800N・m/2,500-4,000rpm

\22,510,000

ミッションは熟成されたトルコン式の8速ティプトロニックで、スムーズな変速でショックの無い加速が可能です。

パワフルなユニットのおかげで、ベースグレードのカイエンでも0-100km/h加速は7.7秒・最高速度は230km/h、カイエンターボSでは4.1秒・284km/hとスーパーカー並みの動力性能になります。

ハイブリッドモデルは、バッテリー容量が大きく外部充電も可能なプラグインハイブリッド(PHV)です。

ニッケル水素バッテリーを荷室床下に収納、走行中にアクセルから足を離すと、エンジンとトランスミッションの接続が解除されエンジンが停止する「コースティング機能」も装備し、3.4L/100km(EU基準のNEDCに基づくテストによる測定値)を超える燃費を達成しています。

モーターも95psと強力で、0-100km/h加速は5.9秒とカイエンを上回る動力性能です。

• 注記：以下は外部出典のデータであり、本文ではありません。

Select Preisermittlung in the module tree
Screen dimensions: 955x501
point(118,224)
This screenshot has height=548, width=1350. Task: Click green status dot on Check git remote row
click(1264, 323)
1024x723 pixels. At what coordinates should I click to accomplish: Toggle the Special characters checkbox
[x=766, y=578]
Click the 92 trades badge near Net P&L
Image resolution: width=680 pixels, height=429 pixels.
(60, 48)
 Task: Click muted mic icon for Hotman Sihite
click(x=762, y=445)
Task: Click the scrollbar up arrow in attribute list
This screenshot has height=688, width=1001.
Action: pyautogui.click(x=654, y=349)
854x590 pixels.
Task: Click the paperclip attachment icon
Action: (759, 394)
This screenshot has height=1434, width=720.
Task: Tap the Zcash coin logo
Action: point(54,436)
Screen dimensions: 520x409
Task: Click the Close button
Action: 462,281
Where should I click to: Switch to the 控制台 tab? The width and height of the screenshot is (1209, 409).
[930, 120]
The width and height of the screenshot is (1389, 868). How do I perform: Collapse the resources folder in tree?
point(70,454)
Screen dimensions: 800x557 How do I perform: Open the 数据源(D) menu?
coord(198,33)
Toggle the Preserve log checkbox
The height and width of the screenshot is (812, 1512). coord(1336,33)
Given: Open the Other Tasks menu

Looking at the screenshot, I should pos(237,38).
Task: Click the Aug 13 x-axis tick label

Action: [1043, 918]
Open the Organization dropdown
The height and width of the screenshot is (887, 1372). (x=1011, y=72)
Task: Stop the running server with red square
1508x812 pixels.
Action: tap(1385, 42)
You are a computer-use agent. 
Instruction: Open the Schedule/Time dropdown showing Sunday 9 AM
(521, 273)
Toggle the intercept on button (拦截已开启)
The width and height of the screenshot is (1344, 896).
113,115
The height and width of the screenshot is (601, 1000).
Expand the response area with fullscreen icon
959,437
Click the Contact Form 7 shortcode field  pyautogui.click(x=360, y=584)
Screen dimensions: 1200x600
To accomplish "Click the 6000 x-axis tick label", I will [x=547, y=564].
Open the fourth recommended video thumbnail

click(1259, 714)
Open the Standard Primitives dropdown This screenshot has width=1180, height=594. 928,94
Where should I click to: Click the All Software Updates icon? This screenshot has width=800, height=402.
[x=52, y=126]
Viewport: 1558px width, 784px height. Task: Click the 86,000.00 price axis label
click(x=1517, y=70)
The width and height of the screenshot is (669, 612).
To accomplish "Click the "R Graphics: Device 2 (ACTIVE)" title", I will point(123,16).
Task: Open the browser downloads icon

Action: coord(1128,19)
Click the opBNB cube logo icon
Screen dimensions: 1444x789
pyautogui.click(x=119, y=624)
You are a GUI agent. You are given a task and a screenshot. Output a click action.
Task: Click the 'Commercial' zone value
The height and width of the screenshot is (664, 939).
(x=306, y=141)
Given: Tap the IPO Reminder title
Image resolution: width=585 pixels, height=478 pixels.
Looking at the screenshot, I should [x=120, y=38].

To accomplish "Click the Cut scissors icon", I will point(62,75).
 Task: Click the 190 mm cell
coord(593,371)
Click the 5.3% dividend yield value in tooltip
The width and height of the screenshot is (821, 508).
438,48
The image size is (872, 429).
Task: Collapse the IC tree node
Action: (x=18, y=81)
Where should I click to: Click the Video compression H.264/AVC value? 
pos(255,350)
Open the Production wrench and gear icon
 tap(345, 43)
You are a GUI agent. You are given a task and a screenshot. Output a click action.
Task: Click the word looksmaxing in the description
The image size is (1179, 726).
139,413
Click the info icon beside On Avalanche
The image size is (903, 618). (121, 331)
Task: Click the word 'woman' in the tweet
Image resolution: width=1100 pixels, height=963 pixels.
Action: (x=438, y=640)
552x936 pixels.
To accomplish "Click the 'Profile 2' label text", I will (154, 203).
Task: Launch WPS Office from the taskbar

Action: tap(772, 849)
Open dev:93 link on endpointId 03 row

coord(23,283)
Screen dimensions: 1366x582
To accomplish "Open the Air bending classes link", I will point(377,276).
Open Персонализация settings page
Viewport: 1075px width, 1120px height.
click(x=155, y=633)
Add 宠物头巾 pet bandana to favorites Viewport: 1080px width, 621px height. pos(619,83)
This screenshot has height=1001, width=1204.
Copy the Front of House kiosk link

通常のパワーユニットも、コースティング機能(エンジンストップはしない)、アイドリングストップ機構やエネルギー回生機構が装備され、先代よりも燃費が向上しています。

カイエンを手に入れるには8ケタの銀行残高の他にも、安全で広い駐車スペースと国産車の数倍はかかるランニングコストを覚悟する必要があります。

燃費は良くなったとはいえ、10km/L以下でエンジンはプレミアムガソリン指定です。

ハイパフォーマンスモデルのため、タイヤの消耗も早くハイグリップタイヤは高価で、オイルも高性能なグレードを早めに交換する必要があります。

カイエンを買えるオーナーは、年間数十万かかるランニングコストも気にならないのかもしれません。

まとめ

カイエンは数あるSUVの中でも、オンロードでの走行性能やスポーツ性についてはキングオブSUVといえます。

5人乗りでオフロード性能もあり、ファミリーカーとしても超一流のモデルです。

ただし、カイエンはポルシェブランドに恥じないモデルであるとはいえ、SUVのパフォーマンスとしては過剰すぎます。

またオフロードの世界にはオンロードでのポルシェと同じく、歴史と伝統を持つレンジローバーやメルデセスのGクラスがあり、カイエンはまだまだ新参者であることは否めません。

SUVに何を求めるかにもよりますが、どうしてもポルシェブランドが欲しいのであれば、カイエンはおすすめの一品です。